Dataset records
━━━

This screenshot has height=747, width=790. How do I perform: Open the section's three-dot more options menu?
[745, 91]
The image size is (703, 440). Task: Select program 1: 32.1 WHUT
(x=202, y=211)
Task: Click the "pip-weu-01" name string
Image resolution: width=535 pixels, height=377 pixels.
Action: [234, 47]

━━━

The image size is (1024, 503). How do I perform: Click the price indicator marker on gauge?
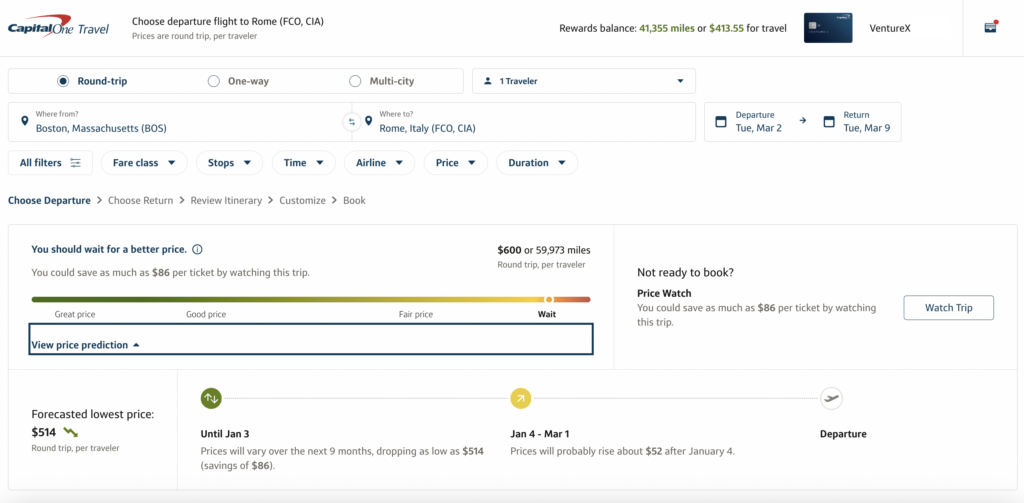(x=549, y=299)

━━━

From the records above, extract exactly and only the lines that begin at the line with "This screenshot has" and stop after the line with "Task: Click the".

This screenshot has height=747, width=790. How do I perform: Open the section's three-dot more options menu?
[745, 91]
The image size is (703, 440). Task: Select program 1: 32.1 WHUT
(x=202, y=211)
Task: Click the "pip-weu-01" name string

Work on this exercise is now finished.